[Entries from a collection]

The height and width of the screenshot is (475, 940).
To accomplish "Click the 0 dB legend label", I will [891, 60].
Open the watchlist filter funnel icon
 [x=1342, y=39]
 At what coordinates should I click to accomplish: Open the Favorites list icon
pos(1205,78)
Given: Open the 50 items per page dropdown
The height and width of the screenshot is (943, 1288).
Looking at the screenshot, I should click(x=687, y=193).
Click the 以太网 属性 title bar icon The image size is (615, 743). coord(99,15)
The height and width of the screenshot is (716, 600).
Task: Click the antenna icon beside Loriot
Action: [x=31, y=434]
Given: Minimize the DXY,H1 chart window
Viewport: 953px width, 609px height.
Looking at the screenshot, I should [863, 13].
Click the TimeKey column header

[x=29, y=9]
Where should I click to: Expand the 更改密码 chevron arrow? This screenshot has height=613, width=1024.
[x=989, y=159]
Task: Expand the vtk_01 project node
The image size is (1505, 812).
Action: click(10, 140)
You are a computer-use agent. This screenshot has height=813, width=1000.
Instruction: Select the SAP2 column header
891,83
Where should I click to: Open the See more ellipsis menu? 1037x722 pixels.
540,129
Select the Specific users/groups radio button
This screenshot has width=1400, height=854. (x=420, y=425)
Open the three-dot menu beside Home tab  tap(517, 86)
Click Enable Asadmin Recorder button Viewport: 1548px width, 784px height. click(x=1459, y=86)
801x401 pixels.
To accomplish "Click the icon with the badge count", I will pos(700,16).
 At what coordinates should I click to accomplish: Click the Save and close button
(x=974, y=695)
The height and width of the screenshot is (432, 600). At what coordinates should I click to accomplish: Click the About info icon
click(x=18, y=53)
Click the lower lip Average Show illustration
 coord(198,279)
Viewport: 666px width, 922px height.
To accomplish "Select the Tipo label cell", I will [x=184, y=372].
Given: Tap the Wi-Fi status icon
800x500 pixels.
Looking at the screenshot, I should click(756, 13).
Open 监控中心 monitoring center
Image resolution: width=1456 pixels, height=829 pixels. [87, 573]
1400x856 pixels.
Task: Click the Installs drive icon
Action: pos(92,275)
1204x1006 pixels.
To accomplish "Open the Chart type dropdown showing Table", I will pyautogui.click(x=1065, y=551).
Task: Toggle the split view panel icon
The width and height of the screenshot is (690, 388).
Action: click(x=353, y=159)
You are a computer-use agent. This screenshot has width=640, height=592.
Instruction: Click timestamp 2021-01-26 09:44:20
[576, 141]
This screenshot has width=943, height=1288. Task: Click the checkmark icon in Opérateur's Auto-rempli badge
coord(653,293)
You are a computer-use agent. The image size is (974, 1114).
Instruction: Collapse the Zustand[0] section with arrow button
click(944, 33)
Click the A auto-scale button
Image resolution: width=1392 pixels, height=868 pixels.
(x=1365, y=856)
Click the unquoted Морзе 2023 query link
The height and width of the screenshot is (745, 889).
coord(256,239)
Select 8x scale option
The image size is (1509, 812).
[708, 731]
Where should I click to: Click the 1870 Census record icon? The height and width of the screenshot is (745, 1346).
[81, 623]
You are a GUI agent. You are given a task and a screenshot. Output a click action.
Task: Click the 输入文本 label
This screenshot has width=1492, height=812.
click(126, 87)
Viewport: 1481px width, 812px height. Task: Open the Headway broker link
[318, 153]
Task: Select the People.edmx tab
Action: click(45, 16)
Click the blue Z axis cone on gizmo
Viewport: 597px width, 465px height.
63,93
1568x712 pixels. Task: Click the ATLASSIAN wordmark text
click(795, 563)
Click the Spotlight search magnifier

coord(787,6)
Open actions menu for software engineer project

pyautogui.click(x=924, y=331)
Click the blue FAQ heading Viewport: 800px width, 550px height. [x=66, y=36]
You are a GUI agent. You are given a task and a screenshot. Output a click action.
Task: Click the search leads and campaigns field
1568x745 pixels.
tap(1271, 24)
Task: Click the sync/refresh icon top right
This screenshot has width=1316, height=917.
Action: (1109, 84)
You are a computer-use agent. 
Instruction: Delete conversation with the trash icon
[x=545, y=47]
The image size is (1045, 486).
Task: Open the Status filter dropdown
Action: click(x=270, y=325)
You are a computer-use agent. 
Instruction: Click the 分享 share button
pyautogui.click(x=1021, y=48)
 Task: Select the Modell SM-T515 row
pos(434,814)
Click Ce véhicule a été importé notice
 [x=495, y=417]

Exercise details - Rewrite the stretch from the line containing "Open 监控中心 monitoring center" through the line containing "coord(256,239)" as a Markdown table with two columns, Row and Line, leaving out any blank lines.

Answer to this exercise -
| Row | Line |
|---|---|
| 1 | Open 监控中心 monitoring center |
| 2 | Image resolution: width=1456 pixels, height=829 pixels. [87, 573] |
| 3 | 1400x856 pixels. |
| 4 | Task: Click the Installs drive icon |
| 5 | Action: pos(92,275) |
| 6 | 1204x1006 pixels. |
| 7 | To accomplish "Open the Chart type dropdown showing Table", I will pyautogui.click(x=1065, y=551). |
| 8 | Task: Toggle the split view panel icon |
| 9 | The width and height of the screenshot is (690, 388). |
| 10 | Action: click(x=353, y=159) |
| 11 | You are a computer-use agent. This screenshot has width=640, height=592. |
| 12 | Instruction: Click timestamp 2021-01-26 09:44:20 |
| 13 | [576, 141] |
| 14 | This screenshot has width=943, height=1288. Task: Click the checkmark icon in Opérateur's Auto-rempli badge |
| 15 | coord(653,293) |
| 16 | You are a computer-use agent. The image size is (974, 1114). |
| 17 | Instruction: Collapse the Zustand[0] section with arrow button |
| 18 | click(944, 33) |
| 19 | Click the A auto-scale button |
| 20 | Image resolution: width=1392 pixels, height=868 pixels. |
| 21 | (x=1365, y=856) |
| 22 | Click the unquoted Морзе 2023 query link |
| 23 | The height and width of the screenshot is (745, 889). |
| 24 | coord(256,239) |